Sometimes, we’re not even talking about a specific project or the brand dilemma du jour. We might just be sitting around the office or chatting during a weekly status call when the conversation will start to wander in all the best ways. In one moment, we’re debating Kahneman’s System 1 vs System 2 thinking, and in the next, we’re comparing Elon Musk 2021 to Elon Musk 2022.
When you get interesting people together, interesting conversations are inevitable. And it’s one of my absolute favorite things about my job.
What sort of media/resources would you recommend to someone just starting their career as a strategist?
I was thinking back to what I did in my early days and just glanced over at the shelf in my office (because I’m so old that when I started in this business, I bought actual BOOKS).
I think one of the keys to being good at what we do is appreciating that our craft exists at the intersection of art and commerce. So it’s critical to be curious about creativity and business. There’s still some great wisdom in those older titles: Positioning by Al Ries and Jack Trout, Good to Great by Jim Collins, Eating the Big Fish by Adam Morgan, Blue Ocean Strategy by Renée Mauborgne and W Chan Kim, and Juicing the Orange by Fred Senn and Pat Fallon (I’m admittedly biased, but it’s an excellent read).

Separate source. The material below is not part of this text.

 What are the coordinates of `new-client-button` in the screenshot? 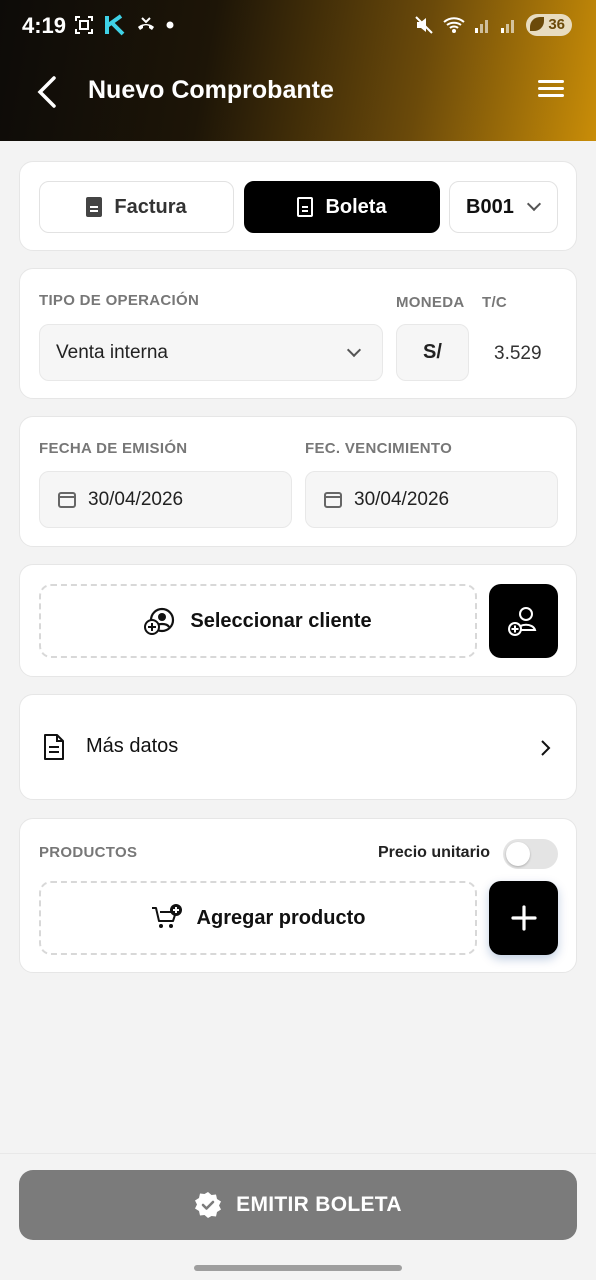 It's located at (524, 621).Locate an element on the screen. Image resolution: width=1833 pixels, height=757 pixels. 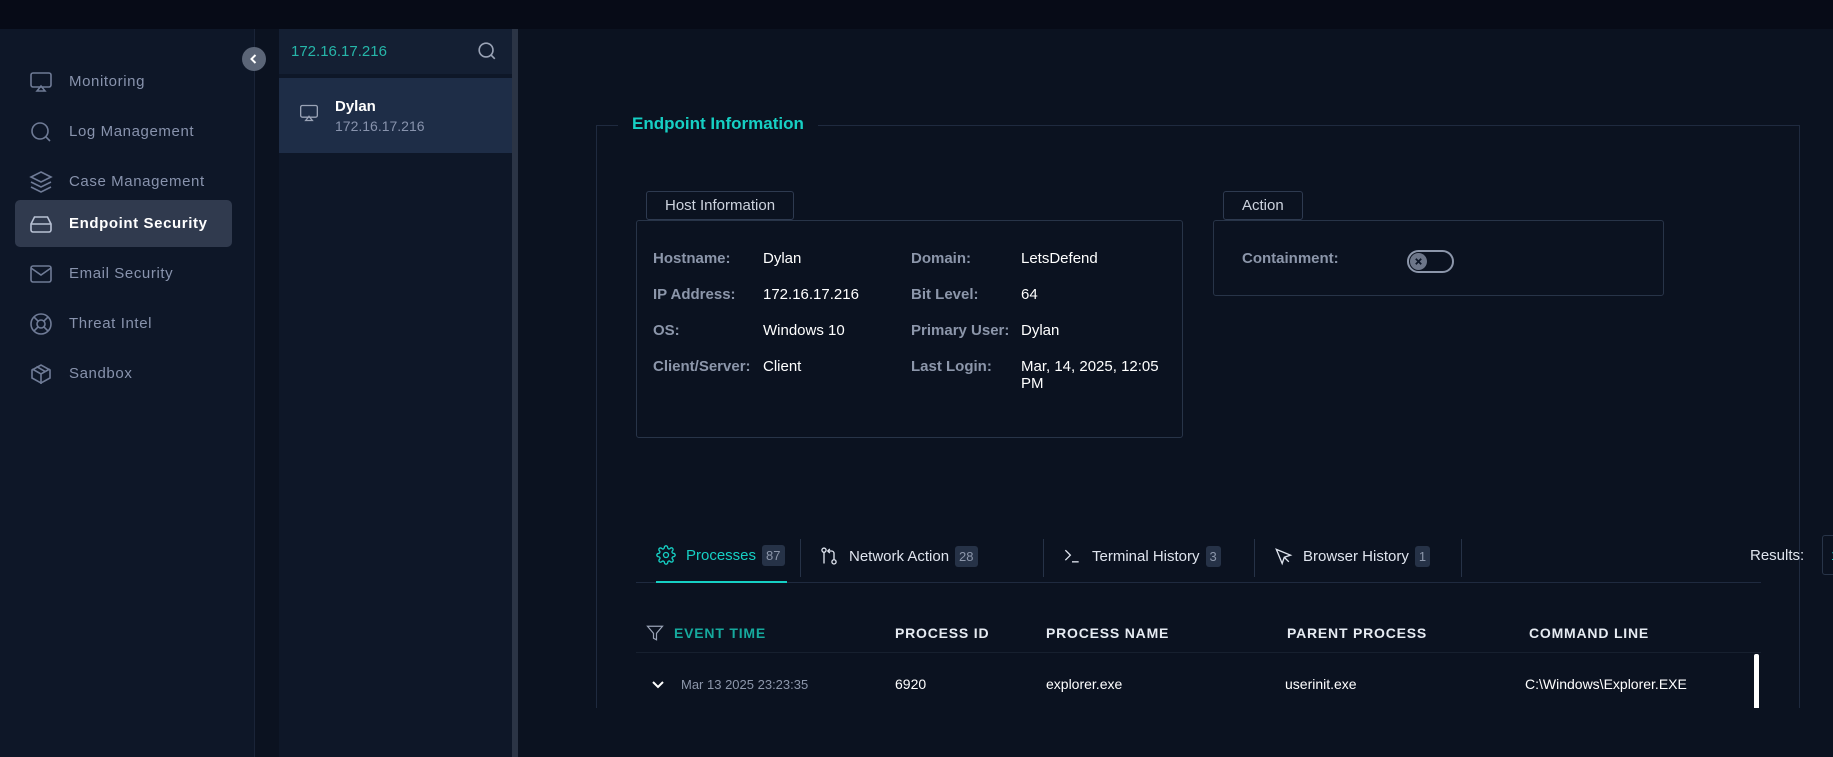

That said, our industry is also evolving minute to minute. And if you don’t stay current, you’re done. So in addition to a healthy dose of timeless concepts and theory (à la the bookshelf), pay attention to the best new work and immerse yourself in as many cases as possible. Effies, Chiats, award-winning work from Cannes, and the podcast On Strategy Showcase (which tells the stories behind the stories of great campaigns), to name a few.
Sound Fundamentals + Modern Applications = Strategy Superstardom
Sorry, that’s probably an overpromise.
Or is it?
What’s something that happened in pop culture that showed a better understanding of people than advertising?
So many options to choose from. The death of Queen Elizabeth. The Renaissance of Queen Bey. Top Gun returns. Bennifer reunites. Will Smith vs Chris Rock. Florence Pugh vs Olivia Wilde vs Harry Styles vs Chris Pine (with a little Ted Lasso tossed in).
But here’s one that’s very recent—and very heartening.
I mentioned earlier that it feels like we’re living in a terribly divided world, and there’s very little we can agree on or rally around. But when Damar Hamlin collapsed during the Buffalo Bills-Cincinnati Bengals game, it felt like everyone was suddenly hoping for the same thing.
And what’s even more amazing is how we all responded. Usually, we’d expect the NFL (a league that plays no matter what) to continue the game. But they postponed it. In the past, we might’ve seen ESPN replay the clip repeatedly, but they didn’t. Tough-as-nails athletes were brought to tears and to their knees. Fans and supporters were brought to the stadium in droves. And Hamlin’s charity toy drive (which had raised just a few grand before the holidays) has since ballooned to over $7 million dollars.
All of it could’ve gone differently. But in a moment that mattered, people showed up with compassion and care. And at a time when there are so many wacky-ass things going on around us, it’s reassuring to know some hope and humanity can still go a long way.